• **WORK TO COMPLETE**
Output all records verbatim.

• **RECORDED INFORMATION**
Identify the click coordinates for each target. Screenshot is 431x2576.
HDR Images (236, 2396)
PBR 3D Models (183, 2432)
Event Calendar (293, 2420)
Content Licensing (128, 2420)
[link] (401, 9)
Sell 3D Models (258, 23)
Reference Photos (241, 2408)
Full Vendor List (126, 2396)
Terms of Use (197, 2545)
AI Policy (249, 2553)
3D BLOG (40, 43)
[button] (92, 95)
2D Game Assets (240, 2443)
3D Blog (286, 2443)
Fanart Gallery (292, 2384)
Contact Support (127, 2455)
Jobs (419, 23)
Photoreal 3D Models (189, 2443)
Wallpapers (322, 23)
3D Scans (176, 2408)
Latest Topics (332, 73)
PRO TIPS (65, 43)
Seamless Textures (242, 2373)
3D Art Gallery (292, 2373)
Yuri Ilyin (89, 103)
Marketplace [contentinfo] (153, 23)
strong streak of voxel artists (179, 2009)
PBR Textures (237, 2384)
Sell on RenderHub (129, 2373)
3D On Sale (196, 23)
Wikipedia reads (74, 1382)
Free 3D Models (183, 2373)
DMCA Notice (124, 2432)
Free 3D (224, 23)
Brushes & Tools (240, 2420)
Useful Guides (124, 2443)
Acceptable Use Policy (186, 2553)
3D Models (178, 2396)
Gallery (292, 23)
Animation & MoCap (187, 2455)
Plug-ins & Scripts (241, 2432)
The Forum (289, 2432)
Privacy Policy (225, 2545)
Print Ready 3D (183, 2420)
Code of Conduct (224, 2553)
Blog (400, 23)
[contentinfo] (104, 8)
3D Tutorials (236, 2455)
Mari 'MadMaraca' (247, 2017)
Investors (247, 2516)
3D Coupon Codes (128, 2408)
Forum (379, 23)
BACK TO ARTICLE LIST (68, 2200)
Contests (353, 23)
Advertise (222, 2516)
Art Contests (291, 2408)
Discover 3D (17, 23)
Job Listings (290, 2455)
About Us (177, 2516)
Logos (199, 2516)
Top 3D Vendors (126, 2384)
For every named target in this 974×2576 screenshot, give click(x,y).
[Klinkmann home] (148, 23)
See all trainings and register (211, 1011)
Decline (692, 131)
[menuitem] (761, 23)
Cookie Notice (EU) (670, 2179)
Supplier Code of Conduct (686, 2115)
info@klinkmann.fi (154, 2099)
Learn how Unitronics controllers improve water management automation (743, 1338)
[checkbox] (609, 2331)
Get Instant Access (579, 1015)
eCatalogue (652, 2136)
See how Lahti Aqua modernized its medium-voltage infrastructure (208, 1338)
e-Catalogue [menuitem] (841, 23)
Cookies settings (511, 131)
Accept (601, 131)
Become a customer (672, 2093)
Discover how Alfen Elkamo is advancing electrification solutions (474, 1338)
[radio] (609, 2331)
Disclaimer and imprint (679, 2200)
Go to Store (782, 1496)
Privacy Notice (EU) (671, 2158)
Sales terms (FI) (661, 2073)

• **RESULT BELOW**
Identify the click coordinates for each target. Screenshot is 431x2576.
HDR Images (236, 2396)
PBR 3D Models (183, 2432)
Event Calendar (293, 2420)
Content Licensing (128, 2420)
[link] (401, 9)
Sell 3D Models (258, 23)
Reference Photos (241, 2408)
Full Vendor List (126, 2396)
Terms of Use (197, 2545)
AI Policy (249, 2553)
3D BLOG (40, 43)
[button] (92, 95)
2D Game Assets (240, 2443)
3D Blog (286, 2443)
Fanart Gallery (292, 2384)
Contact Support (127, 2455)
Jobs (419, 23)
Photoreal 3D Models (189, 2443)
Wallpapers (322, 23)
3D Scans (176, 2408)
Latest Topics (332, 73)
PRO TIPS (65, 43)
Seamless Textures (242, 2373)
3D Art Gallery (292, 2373)
Yuri Ilyin (89, 103)
Marketplace [contentinfo] (153, 23)
strong streak of voxel artists (179, 2009)
PBR Textures (237, 2384)
Sell on RenderHub (129, 2373)
3D On Sale (196, 23)
Wikipedia reads (74, 1382)
Free 3D Models (183, 2373)
DMCA Notice (124, 2432)
Free 3D (224, 23)
Brushes & Tools (240, 2420)
Useful Guides (124, 2443)
Acceptable Use Policy (186, 2553)
3D Models (178, 2396)
Gallery (292, 23)
Animation & MoCap (187, 2455)
Plug-ins & Scripts (241, 2432)
The Forum (289, 2432)
Privacy Policy (225, 2545)
Print Ready 3D (183, 2420)
Code of Conduct (224, 2553)
Blog (400, 23)
[contentinfo] (104, 8)
3D Tutorials (236, 2455)
Mari 'MadMaraca' (247, 2017)
Investors (247, 2516)
3D Coupon Codes (128, 2408)
Forum (379, 23)
BACK TO ARTICLE LIST (68, 2200)
Contests (353, 23)
Advertise (222, 2516)
Art Contests (291, 2408)
Discover 3D (17, 23)
Job Listings (290, 2455)
About Us (177, 2516)
Logos (199, 2516)
Top 3D Vendors (126, 2384)
For every named target in this 974×2576 screenshot, give click(x,y).
[Klinkmann home] (148, 23)
See all trainings and register (211, 1011)
Decline (692, 131)
[menuitem] (761, 23)
Cookie Notice (EU) (670, 2179)
Supplier Code of Conduct (686, 2115)
info@klinkmann.fi (154, 2099)
Learn how Unitronics controllers improve water management automation (743, 1338)
[checkbox] (609, 2331)
Get Instant Access (579, 1015)
eCatalogue (652, 2136)
See how Lahti Aqua modernized its medium-voltage infrastructure (208, 1338)
e-Catalogue [menuitem] (841, 23)
Cookies settings (511, 131)
Accept (601, 131)
Become a customer (672, 2093)
Discover how Alfen Elkamo is advancing electrification solutions (474, 1338)
[radio] (609, 2331)
Disclaimer and imprint (679, 2200)
Go to Store (782, 1496)
Privacy Notice (EU) (671, 2158)
Sales terms (FI) (661, 2073)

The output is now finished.